Jacksonville's home-building lobby is facing state charges that it funneled illegal campaign contributions to politicians hundreds of miles away.

The Northeast Florida Builders Association's political committee is among 13 builder organizations the Florida Elections Commission has accused of breaking campaign finance laws. Several committees could face fines of a few thousand dollars or more.

A lawyer representing the builder organizations said elections officials were grasping at straws and he would fight the charges at a hearing. The lawyer, John French, conceded an interoffice e-mail about $1,500 sent from Jacksonville to Pensacola looked suspicious but blamed that on clumsy wording.

The charges involve the committees' efforts to coordinate donations to builder-friendly candidates in county commission and school district races, as well as the Legislature, during the 2000 elections.
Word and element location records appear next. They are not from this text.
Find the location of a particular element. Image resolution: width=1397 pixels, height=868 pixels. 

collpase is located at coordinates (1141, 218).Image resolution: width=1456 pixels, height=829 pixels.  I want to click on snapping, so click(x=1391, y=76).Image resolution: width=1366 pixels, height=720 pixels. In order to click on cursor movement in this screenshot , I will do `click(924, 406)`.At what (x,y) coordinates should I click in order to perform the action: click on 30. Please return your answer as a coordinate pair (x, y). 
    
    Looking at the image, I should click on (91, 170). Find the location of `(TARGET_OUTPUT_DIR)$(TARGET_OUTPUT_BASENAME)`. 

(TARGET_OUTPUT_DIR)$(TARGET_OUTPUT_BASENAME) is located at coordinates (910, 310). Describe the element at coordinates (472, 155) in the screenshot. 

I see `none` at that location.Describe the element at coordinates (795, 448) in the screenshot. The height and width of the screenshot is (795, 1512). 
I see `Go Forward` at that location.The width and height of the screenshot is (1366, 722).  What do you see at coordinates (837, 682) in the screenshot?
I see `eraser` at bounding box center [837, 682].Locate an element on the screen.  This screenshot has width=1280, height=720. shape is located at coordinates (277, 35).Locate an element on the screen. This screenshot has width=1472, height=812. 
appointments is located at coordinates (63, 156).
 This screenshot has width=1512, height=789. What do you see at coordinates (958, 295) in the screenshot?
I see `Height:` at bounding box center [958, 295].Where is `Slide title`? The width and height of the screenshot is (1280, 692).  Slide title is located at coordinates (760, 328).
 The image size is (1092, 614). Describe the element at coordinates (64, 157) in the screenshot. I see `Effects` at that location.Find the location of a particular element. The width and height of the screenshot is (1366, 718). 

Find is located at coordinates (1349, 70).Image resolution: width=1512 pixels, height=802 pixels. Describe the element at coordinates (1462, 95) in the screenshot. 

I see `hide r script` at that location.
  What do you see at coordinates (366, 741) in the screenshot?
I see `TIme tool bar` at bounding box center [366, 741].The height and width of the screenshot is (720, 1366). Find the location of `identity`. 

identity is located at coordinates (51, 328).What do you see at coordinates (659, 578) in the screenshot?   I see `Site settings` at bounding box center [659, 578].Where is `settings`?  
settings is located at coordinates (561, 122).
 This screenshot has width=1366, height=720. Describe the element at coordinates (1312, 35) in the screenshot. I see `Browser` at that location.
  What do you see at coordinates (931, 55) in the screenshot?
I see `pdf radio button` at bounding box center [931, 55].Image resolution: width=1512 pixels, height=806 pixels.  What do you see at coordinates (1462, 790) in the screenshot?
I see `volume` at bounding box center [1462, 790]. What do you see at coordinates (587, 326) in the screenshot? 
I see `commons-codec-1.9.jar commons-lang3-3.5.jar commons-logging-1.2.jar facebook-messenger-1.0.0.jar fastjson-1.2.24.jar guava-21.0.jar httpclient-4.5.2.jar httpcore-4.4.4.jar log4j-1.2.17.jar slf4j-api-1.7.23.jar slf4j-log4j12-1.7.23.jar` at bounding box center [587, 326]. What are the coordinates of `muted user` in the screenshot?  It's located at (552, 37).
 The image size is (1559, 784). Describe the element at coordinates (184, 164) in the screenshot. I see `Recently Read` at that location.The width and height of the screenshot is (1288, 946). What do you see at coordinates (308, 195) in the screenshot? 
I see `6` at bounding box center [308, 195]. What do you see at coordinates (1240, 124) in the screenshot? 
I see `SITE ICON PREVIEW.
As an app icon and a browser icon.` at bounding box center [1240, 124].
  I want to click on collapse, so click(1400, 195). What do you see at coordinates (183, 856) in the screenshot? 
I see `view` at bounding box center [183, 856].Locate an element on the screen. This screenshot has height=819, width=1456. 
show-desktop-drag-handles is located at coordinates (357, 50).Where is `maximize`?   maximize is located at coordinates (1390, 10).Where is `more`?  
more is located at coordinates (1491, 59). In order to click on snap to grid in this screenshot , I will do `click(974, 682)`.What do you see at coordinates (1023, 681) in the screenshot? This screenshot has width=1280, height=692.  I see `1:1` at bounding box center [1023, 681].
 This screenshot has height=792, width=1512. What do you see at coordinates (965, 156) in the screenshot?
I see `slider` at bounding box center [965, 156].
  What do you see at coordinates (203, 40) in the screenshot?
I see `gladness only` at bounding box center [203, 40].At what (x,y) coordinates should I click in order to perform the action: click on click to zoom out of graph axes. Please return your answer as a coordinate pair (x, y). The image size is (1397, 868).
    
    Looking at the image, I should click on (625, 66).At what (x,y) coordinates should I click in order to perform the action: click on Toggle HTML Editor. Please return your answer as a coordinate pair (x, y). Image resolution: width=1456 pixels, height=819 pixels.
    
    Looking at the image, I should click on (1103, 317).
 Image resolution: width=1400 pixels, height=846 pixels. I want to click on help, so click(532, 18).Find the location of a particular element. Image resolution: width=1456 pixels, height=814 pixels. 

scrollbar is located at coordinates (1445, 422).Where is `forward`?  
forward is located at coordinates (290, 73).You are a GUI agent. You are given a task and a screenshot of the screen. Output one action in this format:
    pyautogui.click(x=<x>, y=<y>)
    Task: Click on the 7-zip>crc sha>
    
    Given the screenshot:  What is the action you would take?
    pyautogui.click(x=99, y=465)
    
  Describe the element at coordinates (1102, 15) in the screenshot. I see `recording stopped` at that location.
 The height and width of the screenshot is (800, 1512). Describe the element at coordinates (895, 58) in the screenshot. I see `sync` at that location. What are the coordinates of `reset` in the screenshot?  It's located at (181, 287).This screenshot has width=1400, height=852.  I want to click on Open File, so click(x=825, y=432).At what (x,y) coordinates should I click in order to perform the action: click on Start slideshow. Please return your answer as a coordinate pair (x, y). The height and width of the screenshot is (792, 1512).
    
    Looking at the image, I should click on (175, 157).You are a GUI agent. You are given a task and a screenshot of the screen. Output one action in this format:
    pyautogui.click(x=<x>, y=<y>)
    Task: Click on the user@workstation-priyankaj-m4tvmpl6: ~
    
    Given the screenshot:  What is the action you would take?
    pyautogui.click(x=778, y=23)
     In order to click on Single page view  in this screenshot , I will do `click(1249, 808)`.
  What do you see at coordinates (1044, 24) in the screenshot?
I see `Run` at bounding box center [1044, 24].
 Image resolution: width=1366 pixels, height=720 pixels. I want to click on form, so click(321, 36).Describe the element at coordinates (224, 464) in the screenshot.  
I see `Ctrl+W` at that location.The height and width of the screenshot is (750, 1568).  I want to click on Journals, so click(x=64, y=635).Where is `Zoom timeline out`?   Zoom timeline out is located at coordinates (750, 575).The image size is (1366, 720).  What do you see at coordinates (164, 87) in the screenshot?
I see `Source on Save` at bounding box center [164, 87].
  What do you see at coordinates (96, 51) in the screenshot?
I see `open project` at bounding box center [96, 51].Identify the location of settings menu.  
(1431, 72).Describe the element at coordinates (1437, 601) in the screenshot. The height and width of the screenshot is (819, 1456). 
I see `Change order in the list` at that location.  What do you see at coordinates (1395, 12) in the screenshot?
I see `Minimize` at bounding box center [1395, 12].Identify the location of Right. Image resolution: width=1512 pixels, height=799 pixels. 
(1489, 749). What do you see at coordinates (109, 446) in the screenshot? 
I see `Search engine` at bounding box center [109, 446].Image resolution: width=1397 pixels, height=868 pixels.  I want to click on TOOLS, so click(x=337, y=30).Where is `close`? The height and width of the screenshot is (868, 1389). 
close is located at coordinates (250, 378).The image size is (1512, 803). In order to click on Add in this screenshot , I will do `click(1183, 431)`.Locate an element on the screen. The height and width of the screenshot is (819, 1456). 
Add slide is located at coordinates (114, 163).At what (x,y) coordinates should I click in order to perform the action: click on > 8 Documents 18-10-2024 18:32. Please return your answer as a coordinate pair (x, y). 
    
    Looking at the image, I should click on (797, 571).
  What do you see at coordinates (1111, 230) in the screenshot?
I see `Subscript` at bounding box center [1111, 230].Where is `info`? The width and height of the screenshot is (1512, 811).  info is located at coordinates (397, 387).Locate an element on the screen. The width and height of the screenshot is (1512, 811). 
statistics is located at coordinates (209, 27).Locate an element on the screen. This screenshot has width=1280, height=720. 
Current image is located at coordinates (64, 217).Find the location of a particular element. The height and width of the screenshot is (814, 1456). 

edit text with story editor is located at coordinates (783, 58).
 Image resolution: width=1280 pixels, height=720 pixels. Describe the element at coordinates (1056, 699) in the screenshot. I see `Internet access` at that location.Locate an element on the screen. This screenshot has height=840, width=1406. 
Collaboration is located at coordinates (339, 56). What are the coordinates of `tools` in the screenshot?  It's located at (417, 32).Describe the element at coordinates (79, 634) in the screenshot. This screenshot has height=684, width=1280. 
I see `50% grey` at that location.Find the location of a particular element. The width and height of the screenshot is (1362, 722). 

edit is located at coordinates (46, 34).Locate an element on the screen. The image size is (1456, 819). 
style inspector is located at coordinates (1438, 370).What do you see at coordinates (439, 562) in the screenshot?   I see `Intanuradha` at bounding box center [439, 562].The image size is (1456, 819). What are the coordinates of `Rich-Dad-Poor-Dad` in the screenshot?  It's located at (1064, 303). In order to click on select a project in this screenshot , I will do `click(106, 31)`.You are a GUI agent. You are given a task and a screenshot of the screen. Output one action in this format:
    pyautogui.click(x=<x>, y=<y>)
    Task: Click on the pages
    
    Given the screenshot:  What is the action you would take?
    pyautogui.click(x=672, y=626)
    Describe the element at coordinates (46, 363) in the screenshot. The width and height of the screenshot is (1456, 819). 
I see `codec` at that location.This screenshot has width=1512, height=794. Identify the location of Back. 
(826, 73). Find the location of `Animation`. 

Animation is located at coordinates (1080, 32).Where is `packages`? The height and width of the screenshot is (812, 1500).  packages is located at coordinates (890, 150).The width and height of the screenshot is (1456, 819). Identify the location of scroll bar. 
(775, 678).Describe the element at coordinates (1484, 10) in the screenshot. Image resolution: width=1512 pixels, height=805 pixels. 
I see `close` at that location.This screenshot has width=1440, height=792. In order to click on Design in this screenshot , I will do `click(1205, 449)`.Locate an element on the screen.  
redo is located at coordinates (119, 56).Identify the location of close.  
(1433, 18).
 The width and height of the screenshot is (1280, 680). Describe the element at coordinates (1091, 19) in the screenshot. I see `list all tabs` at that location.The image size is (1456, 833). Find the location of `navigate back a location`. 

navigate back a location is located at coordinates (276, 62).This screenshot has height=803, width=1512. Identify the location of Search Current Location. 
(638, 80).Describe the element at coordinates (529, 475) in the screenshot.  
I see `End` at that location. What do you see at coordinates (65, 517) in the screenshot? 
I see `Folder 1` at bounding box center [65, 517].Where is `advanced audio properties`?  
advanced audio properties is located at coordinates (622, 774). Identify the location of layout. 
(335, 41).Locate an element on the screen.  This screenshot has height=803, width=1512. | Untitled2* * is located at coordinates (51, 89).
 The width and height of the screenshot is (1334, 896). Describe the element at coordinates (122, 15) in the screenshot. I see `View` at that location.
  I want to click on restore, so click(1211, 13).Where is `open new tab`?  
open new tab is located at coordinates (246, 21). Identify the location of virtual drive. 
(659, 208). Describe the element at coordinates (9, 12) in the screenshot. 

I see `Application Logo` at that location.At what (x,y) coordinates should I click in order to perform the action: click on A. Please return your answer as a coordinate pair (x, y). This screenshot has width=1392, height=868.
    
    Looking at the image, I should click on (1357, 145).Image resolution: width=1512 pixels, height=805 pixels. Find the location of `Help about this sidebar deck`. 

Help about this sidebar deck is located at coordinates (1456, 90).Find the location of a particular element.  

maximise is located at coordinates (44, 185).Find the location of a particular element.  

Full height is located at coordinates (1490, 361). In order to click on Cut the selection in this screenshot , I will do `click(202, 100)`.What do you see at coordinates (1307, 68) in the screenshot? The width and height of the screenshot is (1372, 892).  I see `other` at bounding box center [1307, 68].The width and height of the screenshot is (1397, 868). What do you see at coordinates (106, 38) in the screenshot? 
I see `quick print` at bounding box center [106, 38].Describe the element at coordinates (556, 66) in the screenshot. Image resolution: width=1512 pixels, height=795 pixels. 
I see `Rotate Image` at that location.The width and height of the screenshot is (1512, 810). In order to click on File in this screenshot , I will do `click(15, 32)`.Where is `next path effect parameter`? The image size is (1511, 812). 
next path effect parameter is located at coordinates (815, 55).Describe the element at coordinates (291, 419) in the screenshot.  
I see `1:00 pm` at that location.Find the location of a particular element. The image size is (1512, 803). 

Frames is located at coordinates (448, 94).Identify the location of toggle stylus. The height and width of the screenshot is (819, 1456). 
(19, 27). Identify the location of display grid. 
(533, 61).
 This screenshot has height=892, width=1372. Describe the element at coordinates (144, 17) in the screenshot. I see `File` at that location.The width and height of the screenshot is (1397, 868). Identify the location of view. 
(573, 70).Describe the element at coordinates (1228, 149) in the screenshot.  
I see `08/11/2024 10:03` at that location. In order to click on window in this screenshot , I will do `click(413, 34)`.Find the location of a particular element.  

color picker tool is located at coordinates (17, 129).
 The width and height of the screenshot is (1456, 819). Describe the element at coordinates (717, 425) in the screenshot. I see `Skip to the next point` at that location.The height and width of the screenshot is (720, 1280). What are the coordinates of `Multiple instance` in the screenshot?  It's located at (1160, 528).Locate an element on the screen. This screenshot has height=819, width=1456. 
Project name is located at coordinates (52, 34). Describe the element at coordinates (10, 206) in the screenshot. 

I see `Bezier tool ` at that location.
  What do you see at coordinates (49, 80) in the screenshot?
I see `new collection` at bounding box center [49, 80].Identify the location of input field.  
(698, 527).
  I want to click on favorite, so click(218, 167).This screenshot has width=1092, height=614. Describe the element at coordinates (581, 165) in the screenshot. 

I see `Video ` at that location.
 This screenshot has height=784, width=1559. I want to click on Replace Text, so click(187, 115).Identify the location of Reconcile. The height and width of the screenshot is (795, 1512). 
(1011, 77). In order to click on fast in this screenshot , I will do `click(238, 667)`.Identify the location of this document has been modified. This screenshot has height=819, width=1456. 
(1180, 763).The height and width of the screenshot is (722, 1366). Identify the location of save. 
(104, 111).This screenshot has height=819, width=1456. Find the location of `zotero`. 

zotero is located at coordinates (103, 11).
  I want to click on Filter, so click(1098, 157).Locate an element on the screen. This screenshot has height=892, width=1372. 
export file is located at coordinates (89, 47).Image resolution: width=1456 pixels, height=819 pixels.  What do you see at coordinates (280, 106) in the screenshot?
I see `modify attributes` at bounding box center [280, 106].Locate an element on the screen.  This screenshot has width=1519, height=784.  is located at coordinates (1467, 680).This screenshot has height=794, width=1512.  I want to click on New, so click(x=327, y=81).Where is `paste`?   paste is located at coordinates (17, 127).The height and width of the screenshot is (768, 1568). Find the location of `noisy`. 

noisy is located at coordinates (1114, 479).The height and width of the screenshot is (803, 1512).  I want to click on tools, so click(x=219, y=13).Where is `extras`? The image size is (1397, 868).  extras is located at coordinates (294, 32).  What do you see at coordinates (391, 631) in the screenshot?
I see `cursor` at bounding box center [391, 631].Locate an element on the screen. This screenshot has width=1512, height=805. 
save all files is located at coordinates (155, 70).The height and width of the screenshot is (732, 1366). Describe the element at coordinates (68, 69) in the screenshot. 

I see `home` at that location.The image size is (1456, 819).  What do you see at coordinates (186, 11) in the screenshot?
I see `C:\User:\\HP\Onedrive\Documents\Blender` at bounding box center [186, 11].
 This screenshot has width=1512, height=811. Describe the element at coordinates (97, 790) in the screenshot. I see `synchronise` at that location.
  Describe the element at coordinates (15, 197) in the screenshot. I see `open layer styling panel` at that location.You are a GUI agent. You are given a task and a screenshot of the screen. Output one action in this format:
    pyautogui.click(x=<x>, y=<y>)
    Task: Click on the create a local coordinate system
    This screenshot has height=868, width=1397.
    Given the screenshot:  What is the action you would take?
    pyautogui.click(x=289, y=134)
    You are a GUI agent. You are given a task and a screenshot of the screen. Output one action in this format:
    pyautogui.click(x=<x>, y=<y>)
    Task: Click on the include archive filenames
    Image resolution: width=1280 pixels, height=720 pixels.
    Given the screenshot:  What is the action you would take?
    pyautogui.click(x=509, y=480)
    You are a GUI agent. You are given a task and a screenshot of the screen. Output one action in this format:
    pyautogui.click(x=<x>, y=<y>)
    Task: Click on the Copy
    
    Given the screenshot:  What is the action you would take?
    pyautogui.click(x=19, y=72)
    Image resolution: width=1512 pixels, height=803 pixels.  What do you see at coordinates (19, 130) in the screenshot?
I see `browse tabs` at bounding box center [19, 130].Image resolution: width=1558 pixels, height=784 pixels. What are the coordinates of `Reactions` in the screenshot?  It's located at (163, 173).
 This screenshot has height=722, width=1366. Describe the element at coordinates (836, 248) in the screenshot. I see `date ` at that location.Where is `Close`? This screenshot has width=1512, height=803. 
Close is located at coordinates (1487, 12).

In counties with key races, builders asked their counterparts across the state to send money to candidates who could be virtually unknown outside their hometowns. Builder committees also routinely transferred money to one another, sometimes while they were soliciting donations.

In findings filed by the elections commission, investigators argued the two practices illegally dodged a state law that limits each committee's contribution to $500 a candidate. In effect, the argument went, builders with a favorite candidate were mailing money to friends across the state, who then gave the cash to the candidate.

Political committees of all types have practiced similar tactics in state-level politics for years. But in 2000, the builders began to encourage involvement in purely local races.

The head of a Pensacola environmental group, Neighbors for a Quality Future, complained to the state about donations that an Escambia County builders committee arranged for candidates there.

The charges against the Northeast Florida committee quote an October 2000 e-mail the executive director of the Pensacola builders' association sent to his Jacksonville counterpart, Arnold Tritt.

"Will you do a PAC transfer with me? I need $500 checks for the following," read the message from David Peaden at the Building Industry Association of West Florida. Peaden then listed three candidates running for the Escambia County Commission, the county school superintendent's job and the House of Representatives. "Give me the name to [of] your PAC and I'll send you a $1,500 contribution," the charge sheet quotes Peaden's e-mail as saying.

The Northeast Florida committee gave $500 to each of Peaden's candidates. Two days later, the Pensacola committee gave identical contributions and also gave $1,500 to the Northeast Florida committee.

Tritt yesterday referred a reporter's questions to French, the building industry lawyer. Peaden didn't return a message left at his office.

French said he hadn't talked to Tritt about the e-mail message. He said Peaden told him the e-mail was a follow-up to a conversation with Tritt, where Peaden asked for donations and said he would try to send money to Jacksonville but couldn't guarantee it. He said the e-mail by itself "would create a fairly strong indication of a [campaign finance] violation," but that Peaden's explanation gave a credible and legal alternative interpretation. He said the e-mail was "rather ungraceful" but didn't prove wrongdoing.

The state charges also were brought against Jacksonville builder Howard White, a former president of the Northeast Florida association and former chairman of the political committee. State investigators had sent White a questionnaire asking him why the committee sent $500 to the campaign of a St. Lucie County Commission candidate and whether anyone from Jacksonville ever talked to the campaign. "His responses ... were variations of 'I don't know,'" the charges said. 

The charges said the candidate also was supported by the Pensacola committee, and that the Northeast Florida committee received $500 from Pensacola the same day the candidate received $500 from Jacksonville.

White didn't return a message left with a relative at his office yesterday.

French said state officials have built a circumstantial case that stretches the intent of the campaign finance laws.

Building industry members previously have defended their transfer of money between committees and insisted they didn't make any quid pro quo payments.

In 1999, the Times-Union showed that builder committees had sent each other $34,000 in the final two months of the 1998 elections, and that the committees regularly spent that money on candidates seeking office on the other side of the state.